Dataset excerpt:
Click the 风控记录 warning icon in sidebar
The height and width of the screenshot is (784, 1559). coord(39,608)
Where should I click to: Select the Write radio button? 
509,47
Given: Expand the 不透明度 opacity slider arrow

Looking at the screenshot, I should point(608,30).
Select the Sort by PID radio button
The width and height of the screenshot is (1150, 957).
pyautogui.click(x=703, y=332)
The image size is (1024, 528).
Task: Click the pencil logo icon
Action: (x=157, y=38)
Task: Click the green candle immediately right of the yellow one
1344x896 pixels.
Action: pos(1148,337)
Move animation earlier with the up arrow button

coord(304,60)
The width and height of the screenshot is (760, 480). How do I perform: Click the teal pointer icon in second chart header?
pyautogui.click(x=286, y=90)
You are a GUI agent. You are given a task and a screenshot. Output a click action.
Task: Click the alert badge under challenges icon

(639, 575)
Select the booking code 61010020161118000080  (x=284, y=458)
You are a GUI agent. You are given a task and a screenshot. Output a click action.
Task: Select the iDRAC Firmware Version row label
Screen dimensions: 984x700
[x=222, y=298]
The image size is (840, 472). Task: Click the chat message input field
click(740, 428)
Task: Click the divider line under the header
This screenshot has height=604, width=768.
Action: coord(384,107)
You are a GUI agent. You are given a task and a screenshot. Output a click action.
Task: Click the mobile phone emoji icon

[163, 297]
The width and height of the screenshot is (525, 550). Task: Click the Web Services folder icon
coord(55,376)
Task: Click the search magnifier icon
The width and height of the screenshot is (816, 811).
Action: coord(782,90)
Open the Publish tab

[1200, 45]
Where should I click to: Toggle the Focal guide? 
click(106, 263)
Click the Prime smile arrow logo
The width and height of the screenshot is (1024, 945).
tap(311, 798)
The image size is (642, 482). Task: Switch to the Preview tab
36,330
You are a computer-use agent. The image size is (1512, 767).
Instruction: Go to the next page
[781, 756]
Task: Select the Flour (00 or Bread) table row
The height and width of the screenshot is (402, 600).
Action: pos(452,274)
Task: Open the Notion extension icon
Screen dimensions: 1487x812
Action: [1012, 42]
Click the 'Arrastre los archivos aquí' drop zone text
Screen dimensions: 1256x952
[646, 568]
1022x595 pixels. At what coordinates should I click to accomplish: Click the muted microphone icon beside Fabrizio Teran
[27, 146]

▶ **Brief**: Duplicate every one of the lines above, unchanged.

▶ **Final answer**:
Click the 风控记录 warning icon in sidebar
The height and width of the screenshot is (784, 1559). coord(39,608)
Where should I click to: Select the Write radio button? 
509,47
Given: Expand the 不透明度 opacity slider arrow

Looking at the screenshot, I should point(608,30).
Select the Sort by PID radio button
The width and height of the screenshot is (1150, 957).
pyautogui.click(x=703, y=332)
The image size is (1024, 528).
Task: Click the pencil logo icon
Action: (x=157, y=38)
Task: Click the green candle immediately right of the yellow one
1344x896 pixels.
Action: pos(1148,337)
Move animation earlier with the up arrow button

coord(304,60)
The width and height of the screenshot is (760, 480). How do I perform: Click the teal pointer icon in second chart header?
pyautogui.click(x=286, y=90)
You are a GUI agent. You are given a task and a screenshot. Output a click action.
Task: Click the alert badge under challenges icon

(639, 575)
Select the booking code 61010020161118000080  (x=284, y=458)
You are a GUI agent. You are given a task and a screenshot. Output a click action.
Task: Select the iDRAC Firmware Version row label
Screen dimensions: 984x700
[x=222, y=298]
The image size is (840, 472). Task: Click the chat message input field
click(740, 428)
Task: Click the divider line under the header
This screenshot has height=604, width=768.
Action: coord(384,107)
You are a GUI agent. You are given a task and a screenshot. Output a click action.
Task: Click the mobile phone emoji icon

[163, 297]
The width and height of the screenshot is (525, 550). Task: Click the Web Services folder icon
coord(55,376)
Task: Click the search magnifier icon
The width and height of the screenshot is (816, 811).
Action: coord(782,90)
Open the Publish tab

[1200, 45]
Where should I click to: Toggle the Focal guide? 
click(106, 263)
Click the Prime smile arrow logo
The width and height of the screenshot is (1024, 945).
tap(311, 798)
The image size is (642, 482). Task: Switch to the Preview tab
36,330
You are a computer-use agent. The image size is (1512, 767).
Instruction: Go to the next page
[781, 756]
Task: Select the Flour (00 or Bread) table row
The height and width of the screenshot is (402, 600).
Action: pos(452,274)
Task: Open the Notion extension icon
Screen dimensions: 1487x812
Action: [1012, 42]
Click the 'Arrastre los archivos aquí' drop zone text
Screen dimensions: 1256x952
[646, 568]
1022x595 pixels. At what coordinates should I click to accomplish: Click the muted microphone icon beside Fabrizio Teran
[27, 146]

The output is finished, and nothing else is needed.